Pennsylvania House Leaders File Brief to Support Texas in Supreme Court Lawsuit

SCOTUS, US Supreme Court, Texas Lawsuit

In a move that found many slack-jawed from coast to coast, the Pennsylvania House Speaker and Majority Leader filed a brief in the United States Supreme Court in support of the lawsuit filed by Texas Attorney General Ken Paxton that calls foul on elections in four battleground states in the 2020 General Election.

An amici curiae brief (or friend of the court brief) filed by Republican Pennsylvania House Speaker Bryan Cutler and Majority Leader Kerry Benninghoff, also a Republican, asks the US Supreme Court to “carefully consider the procedural issues and questions raised by the Plaintiff concerning the administration of the 2020 General Election in Pennsylvania.”

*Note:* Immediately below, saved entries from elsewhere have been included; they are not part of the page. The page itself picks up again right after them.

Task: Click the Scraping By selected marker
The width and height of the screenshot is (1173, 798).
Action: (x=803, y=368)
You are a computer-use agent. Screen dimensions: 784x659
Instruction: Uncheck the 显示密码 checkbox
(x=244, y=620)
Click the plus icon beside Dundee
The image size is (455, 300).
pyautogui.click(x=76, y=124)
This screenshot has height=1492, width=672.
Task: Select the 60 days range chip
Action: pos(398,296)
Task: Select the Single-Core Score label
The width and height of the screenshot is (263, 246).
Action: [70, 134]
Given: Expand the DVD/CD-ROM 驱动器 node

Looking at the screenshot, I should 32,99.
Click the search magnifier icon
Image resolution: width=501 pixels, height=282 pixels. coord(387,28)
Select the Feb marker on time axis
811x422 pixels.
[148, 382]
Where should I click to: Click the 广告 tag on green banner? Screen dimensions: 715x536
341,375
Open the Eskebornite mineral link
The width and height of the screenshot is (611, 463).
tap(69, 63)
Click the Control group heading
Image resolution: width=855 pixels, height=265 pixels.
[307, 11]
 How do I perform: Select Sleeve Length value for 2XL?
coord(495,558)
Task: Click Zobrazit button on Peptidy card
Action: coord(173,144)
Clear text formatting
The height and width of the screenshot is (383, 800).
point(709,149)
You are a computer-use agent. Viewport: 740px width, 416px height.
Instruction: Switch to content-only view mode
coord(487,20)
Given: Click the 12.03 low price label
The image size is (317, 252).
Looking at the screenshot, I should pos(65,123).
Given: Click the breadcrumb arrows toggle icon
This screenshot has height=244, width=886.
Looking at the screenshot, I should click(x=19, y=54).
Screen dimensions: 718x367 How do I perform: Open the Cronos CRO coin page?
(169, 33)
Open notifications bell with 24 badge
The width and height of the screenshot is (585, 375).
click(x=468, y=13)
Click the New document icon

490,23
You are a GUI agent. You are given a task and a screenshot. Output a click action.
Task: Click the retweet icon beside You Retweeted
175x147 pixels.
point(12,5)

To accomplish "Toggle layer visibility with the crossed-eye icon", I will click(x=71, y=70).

The Texas lawsuit charges that Pennsylvania, Georgia, Michigan, and Wisconsin illegally introduced changes to election laws that bypassed the required legislative process, thus deeming them unconstitutional.

Paxton’s lawsuit also contends that in doing so, those states treated voters within their respective states unequally and created considerable voting irregularities by rescinding certain ballot-integrity measures.

The Texas Attorney General filed the state’s motion on Monday night. The lawsuit is asking the High Court to declare the four states carried out their respective elections in violation of the US Constitution.

“The unimpeachability of our elections requires clear procedures of administration so that everyone gets a fair shake,” Culter and Benninghoff wrote in the brief. “Unfortunately, outside actors have so markedly twisted and gerrymandered the Commonwealth’s Election Code to the point that amici find it unrecognizable from the laws that they enacted.”

They added that the State of Texas “raised important questions about how this procedural malfeasance affected the 2020 General Election.”

In further support of the Texas suit, Cutler and Benninghoff also stipulated that “under the pretextual guise of COVID-19, special interests began attempting to use Pennsylvania courts” to carry out “election procedures of their own choosing,” citing mail-in ballot extensions implemented by Pennsylvania’s Secretary of State, Kathy Boockvar.